Der Verwaltungsrat habe mit der Zahlung von 150 Mio. Euro im Interesse der SAirGroup gehandelt und keinen Schaden verursacht, sondern verhindert. Mühlemann und die übrigen Verwaltungsräte seien deshalb freizusprechen, sagte Gehrig. Mühlemann selber bedauerte in einer persönlichen Stellungnahme den Untergang der SAirGroup.

Beinahe sieben Stunden sezierte Gehrig die Vorwürfe in allen Einzelheiten und hielt damit das längste Verteidigungsplädoyer im bisherigen Prozessverlauf. In der Folge lichtete sich das Publikum immer mehr. Selbst einer der Richter kämpfte mit dem Schlaf. Zudem musste die Verteidigung von Thomas Schmidheiny auf den nächsten Tag verschoben werden.

Auch für Schmidheiny Freispruch gefordert

Am Freitag hat auch der Verteidiger des ehemaligen SAirGroup-Verwaltungsrats Thomas Schmidheiny einen Freispruch für seinen Mandanten gefordert. Die Anklage der Staatsanwaltschaft nannte er "unklar und missverständlich".

Mit dem Verteidiger des Zement-Industriellen Thomas Schmidheiny hält der letzte Anwalt eines ehemaligen SAirGroup-Verwaltungsrat sein Plädoyer am Bezirksgericht Bülach. Die Verteidiger der acht angeklagten ehemaligen Mitglieder des Verwaltungsrats hatten in der laufenden Woche versucht, die Anklage zu demontieren.

swissinfo und Agenturen

DER PROZESS

Der Prozess findet vom 16. Januar bis am 9. März vor dem Bezirksgericht Bülach statt.

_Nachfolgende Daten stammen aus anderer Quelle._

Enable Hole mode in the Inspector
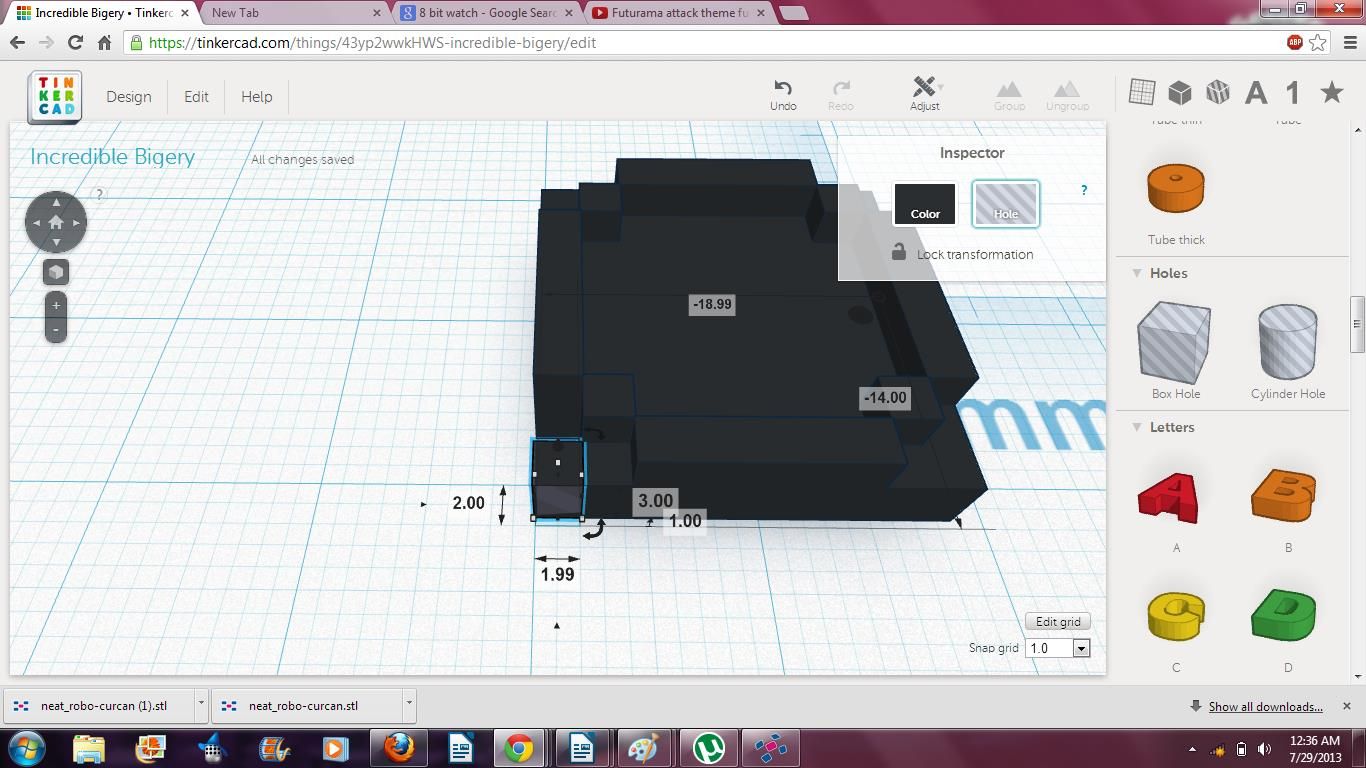The image size is (1366, 768). [x=1006, y=203]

Die Verhandlungen in der 1500 Personen fassenden Stadthalle Bülach sind öffentlich.

Die Anklageschrift umfasst 100 Seiten. Die Akten füllen 4150 Aktenordner.

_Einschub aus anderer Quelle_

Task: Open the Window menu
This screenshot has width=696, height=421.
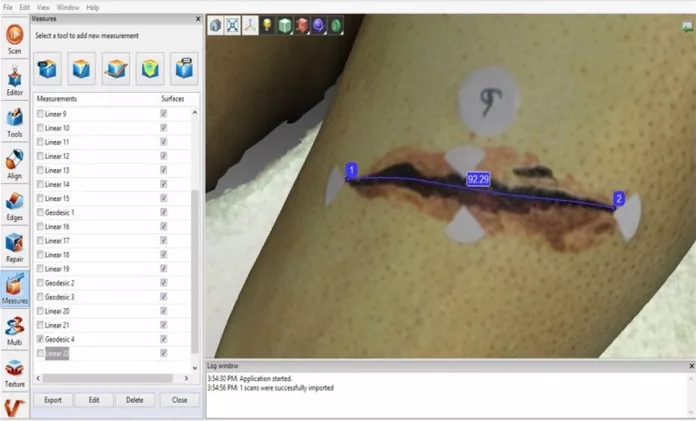Action: point(68,7)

Die Zürcher Staatsanwaltschaft hat in 40'000 Arbeitsstunden mehr als 300 Personen einvernommen und 20 Haus-Durchsuchungen veranlasst.

Eine erste Version der Anklageschrift vom 30. März 2006 hat das Gericht wegen Mängeln zurückgewiesen. Die überarbeitete Anklageschrift liegt seit dem 31. Dezember 2006 vor.